Knowing the city would approve the plans, the company began to dismantle the park. For a spell, there was a plan to move many of the attractions to the east side of Ham Lake in Anoka County. With residents of that north suburb opposed to the plan, it didn’t move forward.

An auction of the Excelsior Amusement Park items — from ice cream scoops to roller coaster cars — took place on Saturday, July 24, 1974, Van Gompel wrote.

“Among some of the items sold at the aucion were six roller coaster cars at $65 apiece, a beer tap for $360, a pinball machine for $100, step ladder for $1 and a wastebasket for 50 cents,” the book says.

Grace Lindley, the owner of Victoria Farms in Victoria, wanted the beautiful carousel building, and it was moved there. In 1988, it was demolished when the farm became part of Deer Run Golf Club.

The other parcels of the former amusement park were snatched up by 1978.

Van Gompel notes that a new amusement park named Valleyfair opened in May 1976 in Shakopee. Fred Pearce Jr., in whose family Excelsior Amusement Park belonged for 48 years, sat on the board of the new park.

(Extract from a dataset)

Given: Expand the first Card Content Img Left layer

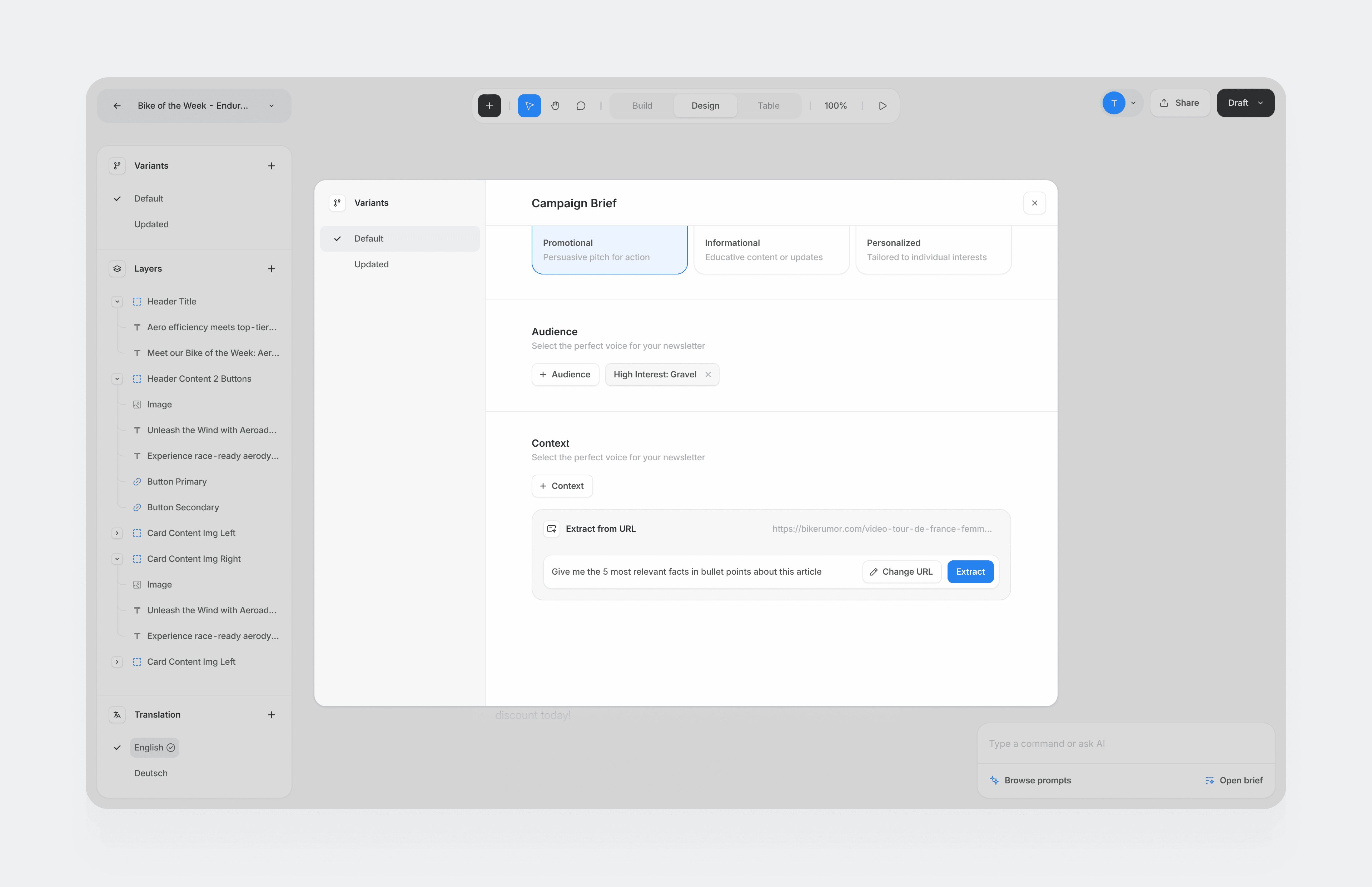Looking at the screenshot, I should (x=117, y=533).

“He was very defensive about the new park, which included several of the rides from Excelsior Amusement Park, given a new life at Valleyfair,” the book says. “The most notable ride was the Philadelphia Tobaggan Co.-manufactured hard-carved wooden carousel. The carousel took a place of prominence near the entrance to Valleyfair, and its band organ still beckons one and all into the park to have fun.”

Other rides that found a home at Valleyfair are the Flying Scooters, the Scrambler and several kiddie rides. Valleyfair purchased the rides from Pearce.

Management was afraid Excelsior would not want to lose its carousel, so they hid the horses in locations throughout the Twin Cities so they wouldn’t be held hostage by Excelsior supporters, according to Van Gompel.

Cedar Point Inc. of Sandusky, Ohio, purchased Valleyfair in 1978 and changed its corporate name to Cedar Fair to reflect the two parks.

“After more than 40 years, Valleyfair stands today as a reminder to the residents of Minnesota that a number of those memories made at Excelsior Park can be found and relived even today,” Van Gompel wrote.

Released on July 31, the book, from The History Press, is 128 pages paperback and costs $21.99. In it, Van Gompel tells the story of how Fred W. Pearce opened the Excelsior Amusement Park in 1925 as the Twin Cities was booming in the Roaring 20s and crowds arrived by trolley. The park survived the Great Depression and World War II and welcomed famous acts of the day, from the Andrews Sisters to the Rolling Stones.

Van Gompel, a corporate attorney at Thomson Reuters in Eagan, is the legal counsel for the National Amusement Park Historical Association and often does research on history and the law regarding rides. His law degree comes from Hamline University in St. Paul.

Many of the photographs in the book come from the descendants of Fred W. Pearce.